British Real Estate Market Seems to Be Thawing a Bit By JULIA WERDIGIER
New York Times
August 5, 2009
LONDON — Eager to buy a larger house a year after the birth of their daughter, Jo and James Howe braced themselves for months of stress and disappointment when they put their two-bedroom cottage near London up for sale earlier this year.
But the couple sold at their asking price within weeks. “The market was a very different place to what we thought it would be,” Mrs. Howe, a director at a media and marketing agency, said. “It was a positive surprise.”
There are some encouraging signs coming from the feeble British housing market, where prices are down on average 15 percent from their 2007 peak.
In July, residential property prices increased for a third consecutive month after mortgage approvals hit their highest level in 14 months in June. New buyer inquiries also rose — many of them wealthy non-Britons looking to snap up bargains.
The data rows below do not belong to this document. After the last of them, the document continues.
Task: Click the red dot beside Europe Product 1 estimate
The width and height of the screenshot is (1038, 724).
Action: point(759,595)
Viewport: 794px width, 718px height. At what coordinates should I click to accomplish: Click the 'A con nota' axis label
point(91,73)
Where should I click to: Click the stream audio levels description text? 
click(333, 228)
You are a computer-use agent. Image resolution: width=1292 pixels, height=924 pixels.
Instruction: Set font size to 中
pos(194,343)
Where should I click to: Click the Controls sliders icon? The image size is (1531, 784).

In a further indication of an incipient recovery, foreign lenders like the Bank of China have also started to expand their mortgage offerings in Britain, while local banks are limiting their lending to repair their balance sheets, either voluntarily or under government pressure.
“It’s a great time to lend if you can and they’ve clearly got money to lend,” said Mark Harris, a mortgage broker at Savills, the real estate company based in London.
House prices were still 6.2 percent lower in July than a year ago, but that is less than the 9.3 percent year-over-year decline a month earlier, according to a survey by the Nationwide Building Society, a bank. Prices have risen 1.3 percent since the beginning of the year, the survey found.
Analysts said it was too early to predict a housing recovery in Britain, especially because unemployment was not expected to peak until the end of this year. But the recent housing data suggests that prices could at least be stabilizing, and some economists see it as a sign that the market has reached a bottom.
“There is now a reasonable chance that prices could end the year slightly higher,” Martin Gahbauer, chief economist for Nationwide, said. “Only a few months ago, such an outcome would have appeared unthinkable.”
The increase in housing prices, helped by purchases in prime areas of London like Chelsea and Knightsbridge, is mainly a result of a shortage of properties. Liam Bailey, head of residential research in London at the real estate agency Knight Frank, said the number of properties for sale fell by half during the last 12 months because homeowners were waiting for a recovery.
Some real estate agents also registered more interest from non-British buyers seeking an attractive investment. They were lured by a combination of lower prices, a beneficial exchange rate and low interest rates.
A similar situation in the early 1990s started a slow housing market recovery in Britain that stretched over several years. Peter Spencer, author of the Item Club forecast on the British economy, said the housing market played a larger role in the country’s economic ups and downs than in most other parts of Europe or even in the United States.
“A relatively high proportion of people in Britain own houses, and unlike Americans, we mainly have variable rate mortgages, which means that income flows vary and there’s a more direct link to consumption levels,” Mr. Spencer said.
While the latest numbers were “quite encouraging,” Mr. Spencer cautioned, “The question is how sustainable they are if they’re mainly based on cash buyers, some of them from overseas.”
Andrew Weir, central London area director for Foxtons, a large real estate agency, estimated that about 65 percent of his current customers were not British.
Mr. Weir said he was being contacted more often by wealthy Italians, Greeks and Spaniards — one of whom did not speak English but walked into his office with a translator and a suitcase of cash. “They mainly buy for investment reasons,” Mr. Weir said.
Bradley Persell, a partner at Persell Ewart, a mortgage broker and wealth manager in London whose clients include Goldman Sachs, Morgan Stanley and Clifford Chance, said he had received roughly seven times as many inquiries about property financing from his clients over the last three months compared with the fourth quarter of last year.
“As people become more confident with compensation levels and the market, they say, ‘Let’s look again,’ ” he said.
A small number of overseas banks are also looking for opportunities. “Given that our mortgage products and criteria are very competitive in the market now, it is a good opportunity for us to grow our loan book,” said Lan Xiong, a spokeswoman for the Bank of China.
The bank catered exclusively to the Chinese community in Britain but now plans to broaden its customer base by offering mortgage rates that undercut British competitors. Bank Leumi of Israel and Handelsbanken of Sweden also offer mortgages below the rates of some British banks, focusing on wealthier clients. All the loans are in offered in pounds.
If successful, Bank of China plans to use its mortgage business to build a wider retail banking operation in Britain and the rest of Europe, it said.
But for the average person, especially first-time buyers, getting a mortgage remains a major obstacle. Most banks ask for a 25 percent deposit, a hefty sum considering that the average house price in Britain is £158,871, or about $267,000, and the average annual salary is £31,300, or about $53,000.
The hope is that once the top mortgage market becomes crowded, some banks will start to take on more risk and lower the required deposit, said Mr. Harris, the broker at Savills.
For the Howe family, finding a mortgage to buy their new house was a challenge. “It seemed to be a much longer process, much more thorough,” Mrs. Howe said. “And we had to put down quite a decent amount of money.”